# Specific 3D Printers, Scanners, & Hardware > Peachy Printer Forum >  New to it all, where to start?

## jontelling

Hi all. 
As time is closing (fingers crossed) to the peachy being ready for shipping I thought I'd ask a few questions too get ready. 
I'm new to the whole world of 3D printing, I've read a lot but I'm still not sure where to start. 
A few things I'm unsure about is:
Which CAD program should I be learning to use for the peachy? I read a little (read very little) that the creators have developed a plugin called blender?

Do you have some tutorials suggestions I should read regarding good designs, IE not too thin walls, create supports and leave draining holes etc?

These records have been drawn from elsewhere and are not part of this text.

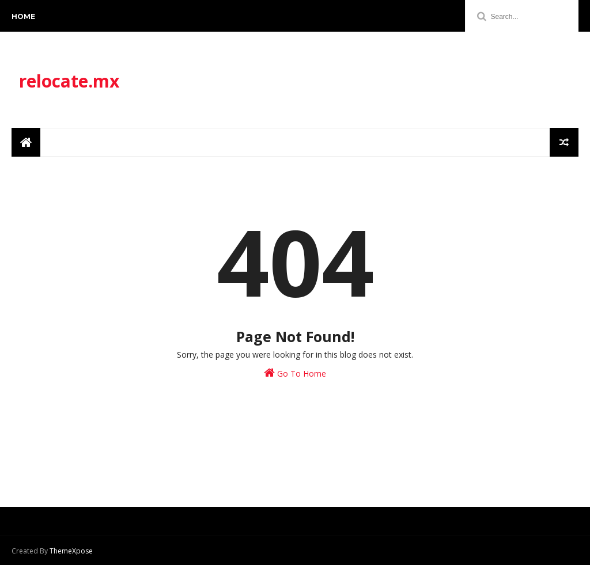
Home (23, 16)
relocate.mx (69, 81)
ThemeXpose (71, 551)
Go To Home (295, 373)
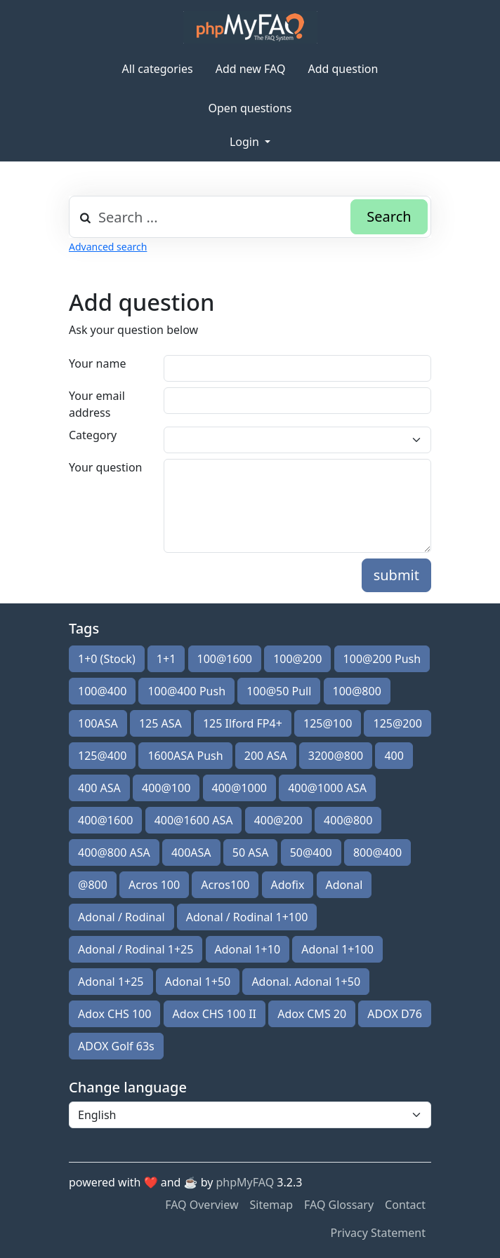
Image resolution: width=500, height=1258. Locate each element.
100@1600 (224, 659)
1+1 (166, 659)
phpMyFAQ (245, 1182)
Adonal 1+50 (198, 981)
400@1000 (239, 788)
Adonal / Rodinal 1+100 (247, 917)
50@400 (311, 852)
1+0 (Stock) (107, 659)
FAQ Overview (201, 1204)
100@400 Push (186, 691)
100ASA (98, 723)
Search (389, 216)
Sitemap (272, 1204)
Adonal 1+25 (111, 981)
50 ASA (250, 852)
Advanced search (108, 246)
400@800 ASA (114, 852)
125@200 (397, 723)
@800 (92, 884)
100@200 (297, 659)
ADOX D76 (394, 1014)
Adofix (288, 884)
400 (393, 755)
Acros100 (225, 884)
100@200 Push (382, 659)
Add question (343, 68)
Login (246, 141)
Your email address (97, 404)
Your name (97, 363)
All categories (157, 68)
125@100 (327, 723)
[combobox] (250, 217)
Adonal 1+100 (337, 949)
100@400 (102, 691)
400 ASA (99, 788)
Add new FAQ (251, 68)
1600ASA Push (185, 755)
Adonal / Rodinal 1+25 (135, 949)
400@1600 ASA (193, 820)
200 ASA (265, 755)
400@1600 (105, 820)
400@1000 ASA (327, 788)
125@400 (102, 755)
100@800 (357, 691)
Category (93, 435)
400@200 (278, 820)
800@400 (377, 852)
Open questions (250, 108)
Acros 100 (154, 884)
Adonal (344, 884)
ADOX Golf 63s (116, 1046)
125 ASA (160, 723)
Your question (105, 467)
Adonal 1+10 (248, 949)
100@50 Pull (278, 691)
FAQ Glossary (339, 1204)
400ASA (191, 852)
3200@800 (335, 755)
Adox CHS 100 (114, 1014)
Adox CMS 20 (311, 1014)
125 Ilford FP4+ (242, 723)
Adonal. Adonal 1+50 (305, 981)
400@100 (166, 788)
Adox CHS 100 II (214, 1014)
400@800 (348, 820)
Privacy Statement (378, 1232)
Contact (405, 1204)
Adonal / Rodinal (121, 917)
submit (396, 575)
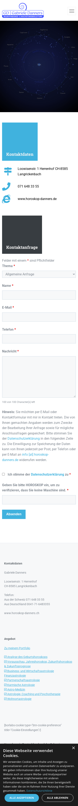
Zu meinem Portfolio (17, 648)
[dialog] (39, 775)
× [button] (73, 748)
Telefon (9, 329)
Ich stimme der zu (39, 474)
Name (7, 286)
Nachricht (10, 351)
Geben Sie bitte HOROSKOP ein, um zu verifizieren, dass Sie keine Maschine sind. (35, 487)
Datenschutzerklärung (23, 438)
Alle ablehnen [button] (57, 798)
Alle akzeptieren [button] (22, 798)
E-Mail (8, 307)
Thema (8, 266)
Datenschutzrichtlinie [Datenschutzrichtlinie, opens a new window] (39, 791)
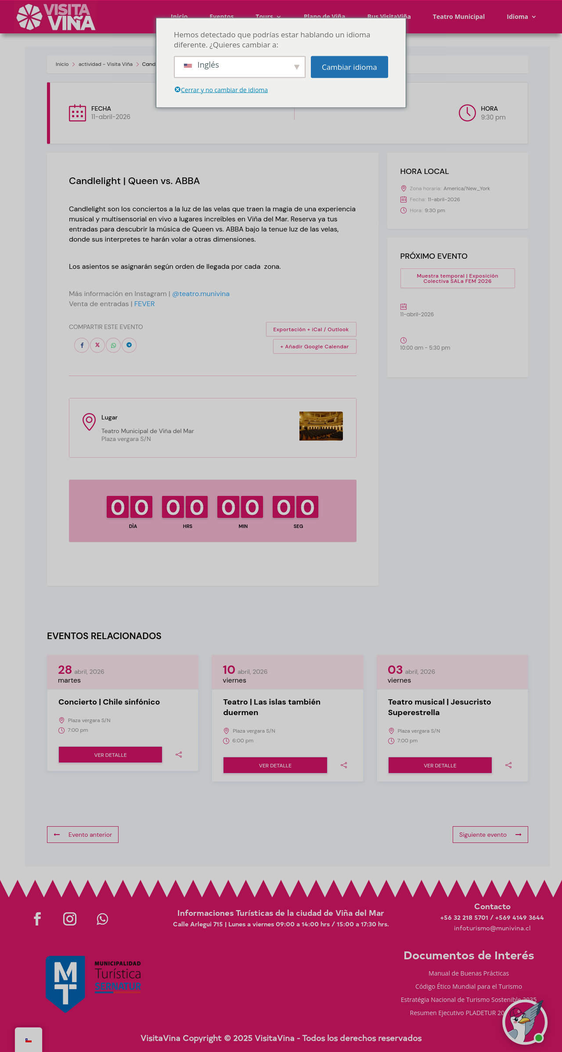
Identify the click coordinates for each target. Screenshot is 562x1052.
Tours (264, 16)
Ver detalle (110, 755)
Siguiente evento (490, 835)
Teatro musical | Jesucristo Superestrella (439, 707)
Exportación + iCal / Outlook (311, 329)
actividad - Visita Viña (106, 64)
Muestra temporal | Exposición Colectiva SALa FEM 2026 (457, 278)
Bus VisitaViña (389, 16)
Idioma (517, 16)
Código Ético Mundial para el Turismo (468, 987)
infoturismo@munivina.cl (492, 928)
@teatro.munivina (201, 293)
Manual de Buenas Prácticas (469, 973)
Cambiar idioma (349, 67)
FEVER (144, 303)
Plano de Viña (325, 16)
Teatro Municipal (459, 16)
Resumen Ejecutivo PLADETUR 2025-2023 (469, 1013)
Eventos (221, 16)
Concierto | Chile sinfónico (109, 702)
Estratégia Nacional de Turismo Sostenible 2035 (469, 1000)
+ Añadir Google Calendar (315, 346)
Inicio (179, 16)
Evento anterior (83, 835)
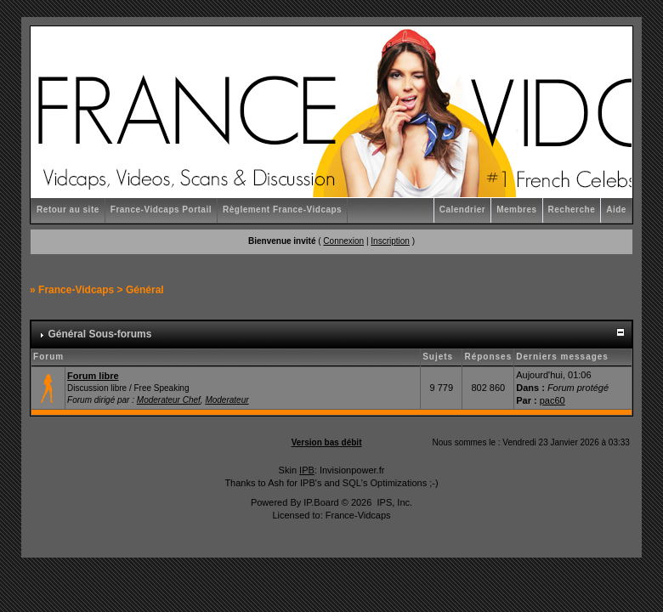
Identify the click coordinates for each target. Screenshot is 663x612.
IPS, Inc (393, 502)
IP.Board (320, 502)
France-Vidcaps (76, 290)
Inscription (390, 241)
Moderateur (226, 400)
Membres (516, 209)
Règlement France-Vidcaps (282, 209)
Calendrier (462, 209)
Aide (616, 209)
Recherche (572, 209)
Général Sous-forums (99, 334)
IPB (306, 470)
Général (145, 290)
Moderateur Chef (169, 400)
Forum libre (93, 376)
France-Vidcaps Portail (161, 209)
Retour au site (68, 209)
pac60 (552, 400)
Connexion (343, 241)
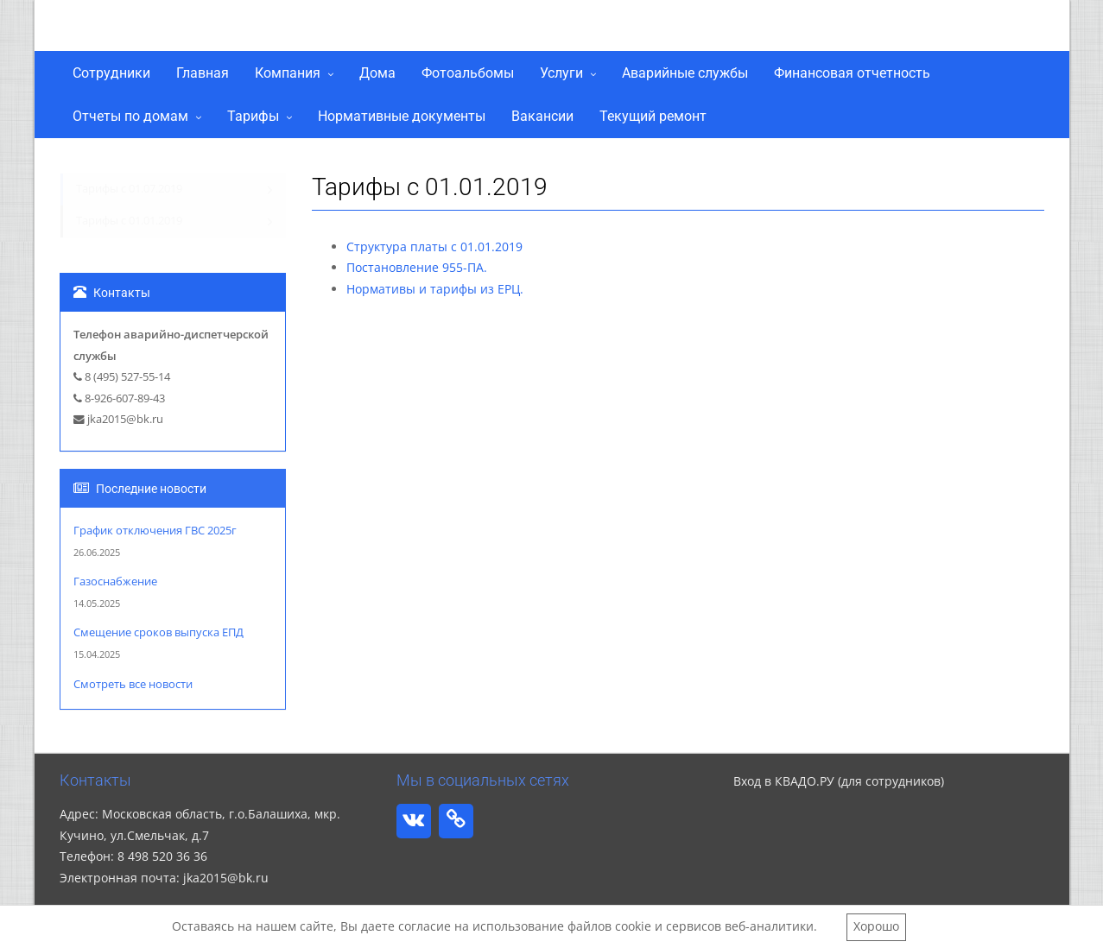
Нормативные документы (401, 116)
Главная (202, 73)
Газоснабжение (115, 581)
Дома (377, 73)
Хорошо (876, 926)
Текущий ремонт (653, 116)
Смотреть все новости (133, 684)
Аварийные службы (685, 73)
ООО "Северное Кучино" (226, 29)
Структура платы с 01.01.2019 (434, 246)
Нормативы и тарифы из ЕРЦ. (434, 289)
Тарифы (253, 116)
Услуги (561, 73)
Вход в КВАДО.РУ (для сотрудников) (838, 781)
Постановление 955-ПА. (416, 267)
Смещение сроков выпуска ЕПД (158, 632)
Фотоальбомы (468, 73)
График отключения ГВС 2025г (155, 530)
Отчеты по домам (130, 116)
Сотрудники (111, 73)
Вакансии (542, 116)
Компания (287, 73)
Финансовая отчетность (852, 73)
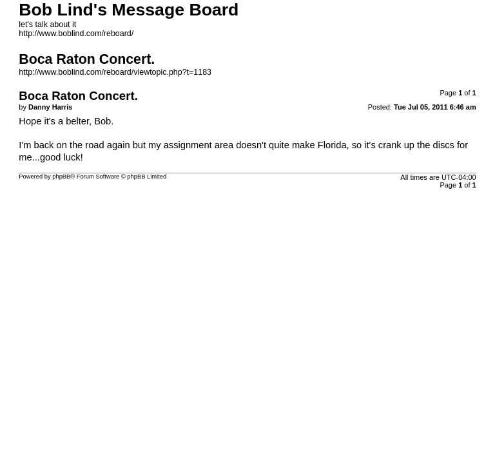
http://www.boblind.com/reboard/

Thanks in advance for any help. 
Jon.

----------


## 3Dmonkey

Blender is a 3D modeling program you can create plugins for Blender.

The Blender plugin is suppose to take the 3D model and export it into a .wav formated file from the gcode and encode the audio with the data so the peachy printer can move the mirrors in the correct positions. 

There are many 3D programs you can use to make models. Just to name a few.

Blender
OpenScad
Google Sketch up
Maya

----------


## Feign

To clarify what 3D Monkey is saying,

They were originally going to make their software work directly with Blender, but they found it was much easier to make a gcode converter instead, since gcode can be made from _any_ slicer and those can accept stl files made with _any_ modeler.
Basically, you'll need to slice your model in an existing slicer software and then run the gcode through their converter.

I recommend FreeCAD or SketchUp if you've got any skill with hand drawing.
Open SCAD if you're good with coding languages.
Blender or Meshmixer if you're good at sculpting things.

Blender and SketchUp are the kind of software packages that a person can make a decent living out of using if they really build their skill with it.  Sort of the way one can use Photoshop or GIMP to make a living doing graphics work.
Meshmixer and FreeCAD are more like MS Paint.  They load in a snap, don't bog down on laptops and so are great with quick projects, but are highly limited on what they can do.

----------


## jontelling

Thank you both for you replies, it's helped and I'll have a play with the Open SCAD as I'm a bit of a coder at heart.  :Smile:

----------